Text provided —
----------
Hell, just thinking about it makes me laugh, so it must have been a lot of fun to seemingly violate the Laws of Economics with laughable computer tricks like coming up with these econometric models, not to mention the hedonic inflation-adjusting (courtesy of, again, Alan Greenspan, to disguise inflation in prices), off-balance-sheet accounting, derivative schemes and scams of every sort.

But as angry as I am at Alan Greenspan, and as upset as I am that the economy of the world has been destroyed because of him and his pinhead neo-Keynesian econometric trash buddies, I am going to use his own words to, hopefully, save my career!

He says, “It is clear that the levels of complexity” in these “new risk-management techniques and risk-product design” had evolved to the point where they “were too much for even the most sophisticated market players to handle.” That’s it! Wonderful!
----------
Stated goal A —
Extract from the passage about Alan Greenspan the words from "But as angry" up to and including "save my career!".

[Stored records]
----------
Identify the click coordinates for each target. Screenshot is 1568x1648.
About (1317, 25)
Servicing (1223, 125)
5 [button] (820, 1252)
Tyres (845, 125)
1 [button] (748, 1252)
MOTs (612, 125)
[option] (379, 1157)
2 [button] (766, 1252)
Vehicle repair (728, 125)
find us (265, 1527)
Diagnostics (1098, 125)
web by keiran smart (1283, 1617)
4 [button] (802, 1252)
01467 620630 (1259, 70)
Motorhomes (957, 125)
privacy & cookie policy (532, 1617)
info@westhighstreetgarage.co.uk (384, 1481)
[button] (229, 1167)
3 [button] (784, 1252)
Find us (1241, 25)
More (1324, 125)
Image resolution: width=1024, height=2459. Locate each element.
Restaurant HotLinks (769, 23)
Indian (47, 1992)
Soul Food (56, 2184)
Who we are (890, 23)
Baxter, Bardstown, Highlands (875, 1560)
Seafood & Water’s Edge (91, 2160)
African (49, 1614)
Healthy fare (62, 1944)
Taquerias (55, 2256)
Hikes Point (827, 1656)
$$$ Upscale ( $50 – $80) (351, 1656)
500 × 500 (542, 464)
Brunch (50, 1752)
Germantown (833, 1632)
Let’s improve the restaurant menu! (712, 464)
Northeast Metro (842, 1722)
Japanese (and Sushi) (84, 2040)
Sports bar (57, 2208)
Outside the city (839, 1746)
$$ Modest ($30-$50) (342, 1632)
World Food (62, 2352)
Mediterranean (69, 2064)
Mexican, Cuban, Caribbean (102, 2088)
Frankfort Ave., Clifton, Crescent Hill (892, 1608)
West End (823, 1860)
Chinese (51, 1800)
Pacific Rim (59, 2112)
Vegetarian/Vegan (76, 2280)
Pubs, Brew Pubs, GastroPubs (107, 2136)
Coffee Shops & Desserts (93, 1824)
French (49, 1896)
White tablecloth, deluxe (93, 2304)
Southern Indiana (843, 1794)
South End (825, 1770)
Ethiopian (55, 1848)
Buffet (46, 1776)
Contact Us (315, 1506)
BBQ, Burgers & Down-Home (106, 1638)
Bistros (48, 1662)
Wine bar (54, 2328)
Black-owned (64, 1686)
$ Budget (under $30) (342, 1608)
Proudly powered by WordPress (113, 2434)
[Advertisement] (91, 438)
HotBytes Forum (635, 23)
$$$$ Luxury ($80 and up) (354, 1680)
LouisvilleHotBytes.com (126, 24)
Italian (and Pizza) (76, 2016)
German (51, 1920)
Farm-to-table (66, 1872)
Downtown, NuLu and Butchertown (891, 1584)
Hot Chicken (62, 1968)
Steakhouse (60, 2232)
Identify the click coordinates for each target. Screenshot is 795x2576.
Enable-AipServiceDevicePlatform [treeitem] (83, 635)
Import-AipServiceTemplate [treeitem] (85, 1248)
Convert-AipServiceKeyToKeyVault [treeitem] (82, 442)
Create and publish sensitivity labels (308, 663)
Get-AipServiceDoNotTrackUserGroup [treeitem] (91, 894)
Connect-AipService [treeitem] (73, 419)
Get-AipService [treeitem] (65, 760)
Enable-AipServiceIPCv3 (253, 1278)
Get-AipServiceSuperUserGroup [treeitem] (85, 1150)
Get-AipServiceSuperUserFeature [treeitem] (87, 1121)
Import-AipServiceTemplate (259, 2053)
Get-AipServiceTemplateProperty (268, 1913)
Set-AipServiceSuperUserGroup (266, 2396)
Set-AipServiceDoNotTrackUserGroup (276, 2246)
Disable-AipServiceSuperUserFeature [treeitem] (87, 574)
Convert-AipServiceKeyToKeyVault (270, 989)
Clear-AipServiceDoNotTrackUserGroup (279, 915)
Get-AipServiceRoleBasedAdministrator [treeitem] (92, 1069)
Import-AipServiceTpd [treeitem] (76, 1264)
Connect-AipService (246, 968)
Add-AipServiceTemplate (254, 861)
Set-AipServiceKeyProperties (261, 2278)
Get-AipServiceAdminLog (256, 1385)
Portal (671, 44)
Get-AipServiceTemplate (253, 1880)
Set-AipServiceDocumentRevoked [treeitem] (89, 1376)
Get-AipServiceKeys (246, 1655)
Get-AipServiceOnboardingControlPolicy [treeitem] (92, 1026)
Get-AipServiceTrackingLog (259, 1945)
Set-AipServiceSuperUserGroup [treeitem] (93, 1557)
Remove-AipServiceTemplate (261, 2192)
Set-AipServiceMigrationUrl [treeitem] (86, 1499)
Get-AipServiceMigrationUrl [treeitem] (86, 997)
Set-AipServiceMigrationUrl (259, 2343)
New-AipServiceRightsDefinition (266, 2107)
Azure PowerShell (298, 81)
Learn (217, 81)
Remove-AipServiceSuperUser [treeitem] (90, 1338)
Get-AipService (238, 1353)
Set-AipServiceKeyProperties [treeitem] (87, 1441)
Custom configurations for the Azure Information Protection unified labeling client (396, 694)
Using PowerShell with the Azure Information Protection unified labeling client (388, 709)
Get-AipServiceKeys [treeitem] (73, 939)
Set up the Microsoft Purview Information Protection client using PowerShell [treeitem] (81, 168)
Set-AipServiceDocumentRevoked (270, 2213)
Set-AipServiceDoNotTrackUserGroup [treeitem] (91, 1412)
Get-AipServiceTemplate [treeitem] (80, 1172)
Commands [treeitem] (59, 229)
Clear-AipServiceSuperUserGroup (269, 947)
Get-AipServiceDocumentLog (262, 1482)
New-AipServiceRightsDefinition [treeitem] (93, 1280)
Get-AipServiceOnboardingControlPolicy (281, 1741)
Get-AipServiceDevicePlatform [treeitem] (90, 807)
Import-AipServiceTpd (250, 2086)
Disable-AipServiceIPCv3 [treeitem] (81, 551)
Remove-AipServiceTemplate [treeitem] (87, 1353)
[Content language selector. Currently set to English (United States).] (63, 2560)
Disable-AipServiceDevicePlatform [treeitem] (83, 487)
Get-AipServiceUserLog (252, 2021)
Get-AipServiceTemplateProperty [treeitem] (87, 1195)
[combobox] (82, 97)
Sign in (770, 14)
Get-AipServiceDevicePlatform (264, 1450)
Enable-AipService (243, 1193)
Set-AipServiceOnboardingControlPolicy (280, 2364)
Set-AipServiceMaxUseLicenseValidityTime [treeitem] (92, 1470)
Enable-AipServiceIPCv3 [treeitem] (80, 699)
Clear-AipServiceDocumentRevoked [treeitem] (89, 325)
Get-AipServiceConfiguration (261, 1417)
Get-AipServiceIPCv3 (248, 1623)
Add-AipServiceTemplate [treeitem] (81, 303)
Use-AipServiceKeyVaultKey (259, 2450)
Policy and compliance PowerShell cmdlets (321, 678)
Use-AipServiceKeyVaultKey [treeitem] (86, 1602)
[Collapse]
----------
Stated goal B —
Rewrite the records from the line with "Get-AipService (238, 1353)" up to and including the line with "Import-AipServiceTpd (250, 2086)", keeping each request and shifting the coordinates in its answer by adding 119 to every number. Give only those lines.

Task output A —
But as angry as I am at Alan Greenspan, and as upset as I am that the economy of the world has been destroyed because of him and his pinhead neo-Keynesian econometric trash buddies, I am going to use his own words to, hopefully, save my career!

Task output B —
Get-AipService (357, 1472)
Set-AipServiceKeyProperties [treeitem] (206, 1560)
Custom configurations for the Azure Information Protection unified labeling client (515, 813)
Using PowerShell with the Azure Information Protection unified labeling client (507, 828)
Get-AipServiceKeys [treeitem] (192, 1058)
Set up the Microsoft Purview Information Protection client using PowerShell [treeitem] (200, 287)
Set-AipServiceDocumentRevoked (389, 2332)
Set-AipServiceDoNotTrackUserGroup [treeitem] (210, 1531)
Get-AipServiceTemplate [treeitem] (199, 1291)
Commands [treeitem] (178, 348)
Clear-AipServiceSuperUserGroup (388, 1066)
Get-AipServiceDocumentLog (381, 1601)
New-AipServiceRightsDefinition [treeitem] (212, 1399)
Get-AipServiceOnboardingControlPolicy (400, 1860)
Get-AipServiceDevicePlatform [treeitem] (209, 926)
Import-AipServiceTpd (369, 2205)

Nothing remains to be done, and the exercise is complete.